驚くレピドライトにハナナ女王とナグサ王ははウムと頷き話す。

「最近各国でのう、心臓だけが盗まれ殺される事件が多いじゃろ?この前、ピーターとブバルディアが不在だった会議をはじめようと、癒しの木に皆集まったんじゃが…枯れていた」

「なんとも…不気味でしたよ。癒しの木は昔、精霊達の力で出来た神木なのに…何かまた良からぬ事が起きそうですな」

そんな話しをしながら、城に着いたピーター国王達はベリル・コーネルピンの行方についてと、城の警備に関する話しをしようとした時、ドレス姿のブラ子…いや、ブラッドと騎士団のライがやってきた。
そんなブラッドに馬車から降りてきたガーネットとハウライトは

「「…何ふざけた格好をしている(の)」」

と冷めた口調で話すとブラッドは顔を真っ赤にしながらユーディアライトに指を指した。

「ユーディアライトの指示だったんだよ!女の格好すれば敵も気が緩んで、潜入しやすいはずだとかって!いや、んなことよりっ!ピーター国王様!」

ブラッドはピーター国王に聖教会の聖書を見せて説明をしていた。近くにいたレピドライトは少し思い詰めた顔をしながら黙っていると、ブバルディア王は話しかけた。

「なんだ、レピちゃん。気になる事があるのか?」

「ブバル、レピちゃん呼びはやめて下さいといつも言っているでしょう…それにしても…変に引っかかりますね」

レピドライトの隣りにいるユーディアライトも同じく頷く。

「…父上。私も引っかかります。どうして…こんなにすぐ《聖教会》の者だとバレてるようにしてるのでしょうか。普通はもっと姑息に隠しますよね」

ペリドット親子が頭を悩ませている時、ハナナ女王が話し出す。

「…そもそもの話しじゃが、聖教会は昔から由緒ある教会の者達の集まりであり、聖なる場所を清める者達よの?何故、反乱軍側と手を組んだのかのう?」

そんなハナナ女王に近くにいたリビアはこたえた。

「…僕がまだ生まれる前の話ですが、最初に父上に近づいてきたのは聖教会でした。僕はどちらかというと、ずっと聖教会員達に育てられてましたから…今思えば、何故僕を神と崇めるようにしていたのか謎です。今や聖なる場所を清めてもない。彼らは…何故か、心臓を集めていたんだ。随分昔からだ。だから、皆処罰を下されて、もう聖教会というのは無くなった。でも…まだ残党がいたなんて…」

聖教会の話しをしているピーター国王達に、ハウライトは間に入って声をかけた。

「……僕がもし、敵側の立場だったら…遠く離れて逃げるより、もう敵の内にいてそばに、狙った獲物を逃がさないように、近くにいるようにはいりますけど」

「さすが、腹黒王子ですね!」

「なるほどな、ハウライト王子なら納得だわ」

「…ねえ、ユーディアライトとブラッド。喧嘩売ってる?」

そうハウライトとユーディアライト、ブラッド3人がヤイヤイと話している時、ずっと黙っていたガーネットが口を開いた。

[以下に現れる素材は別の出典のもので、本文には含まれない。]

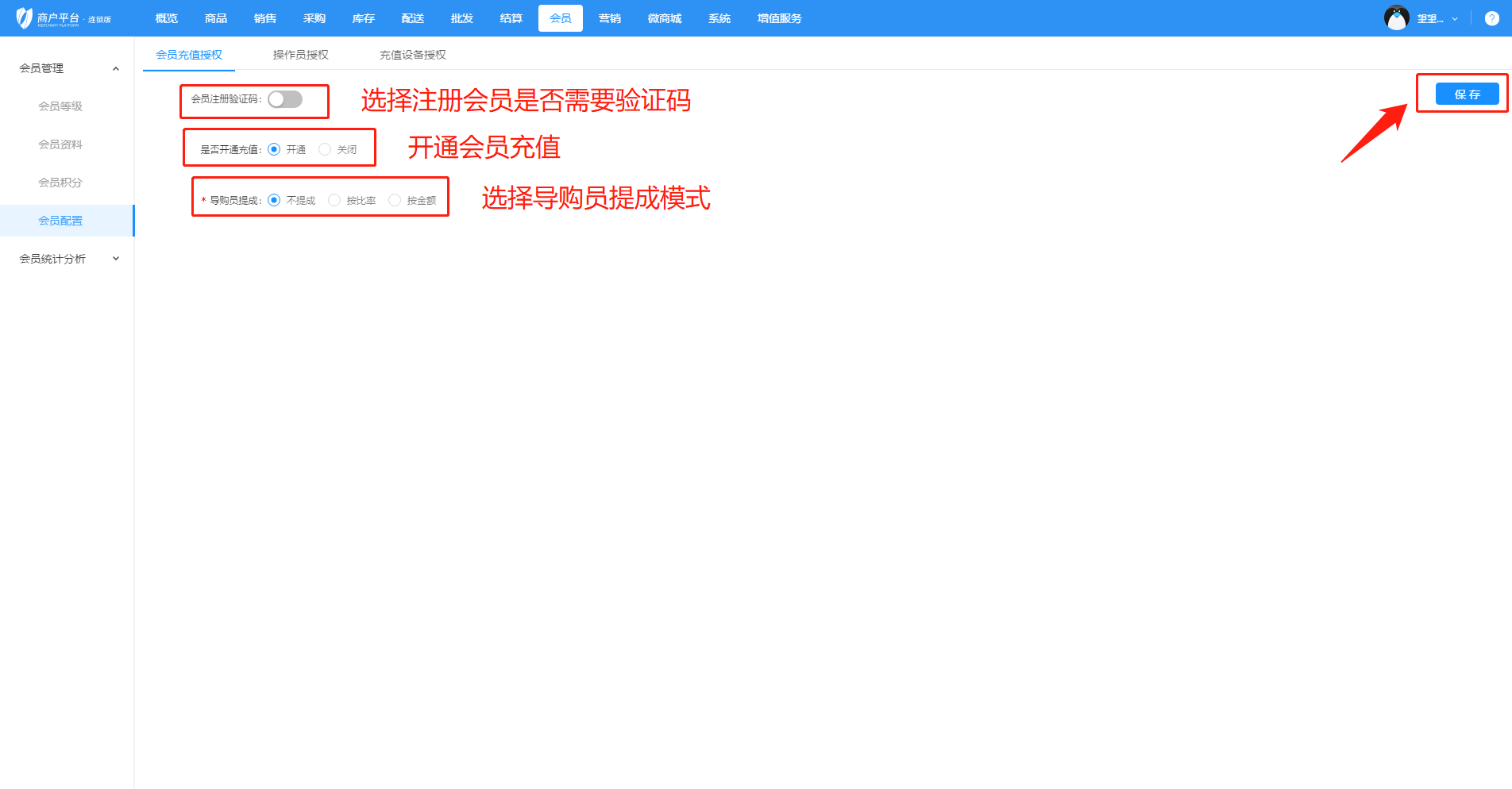1512x789 pixels.
Task: Select the 按比率 commission option
Action: 334,200
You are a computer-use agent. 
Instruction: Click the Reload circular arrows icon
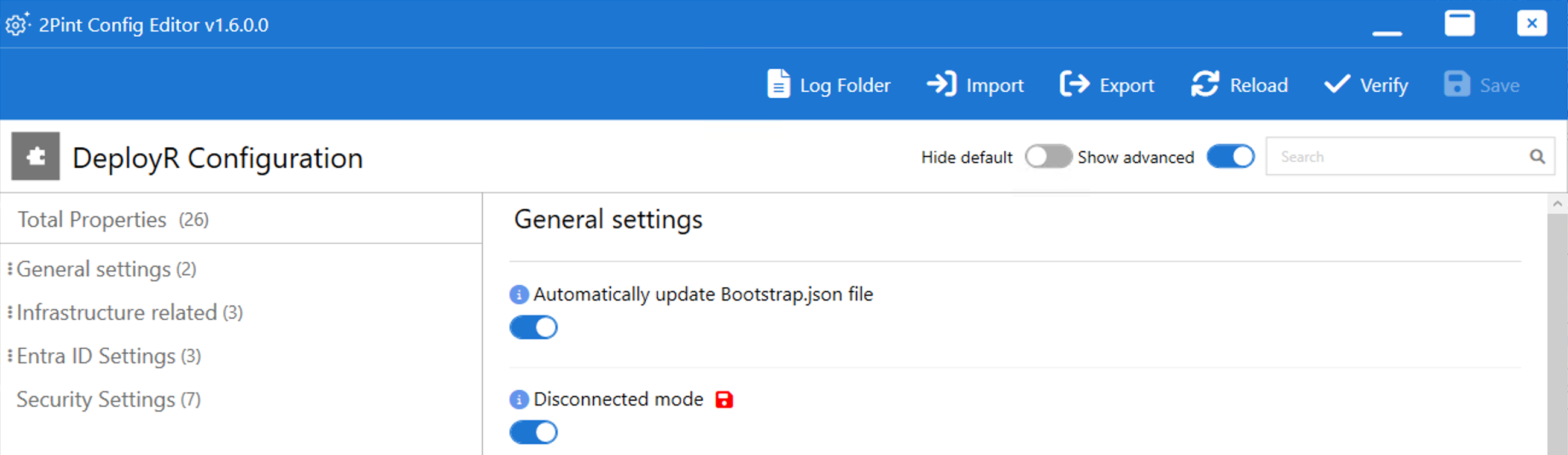1205,84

「……父上。もう一度学園へ行ってもよろしいでしょうか。ハウライトの言うように、万が一…エメラルド達が通っているところに敵が潜んでいたら…再度警備が万全か確認をするべきです」

「うん、僕もガーネットに賛成だな。エメラルド達だけではなく学園の生徒達にも危険があるかもしれないし」

「…まって。それなら僕も行くよ。エメが心配だし…もし教会の者達が潜んでいるなら僕のほうがわかるかもしれない」

そう言ってガーネットとハウライト、ユーディアライトと、リビア、ブラッドでもう一度学園へ向かう事となった。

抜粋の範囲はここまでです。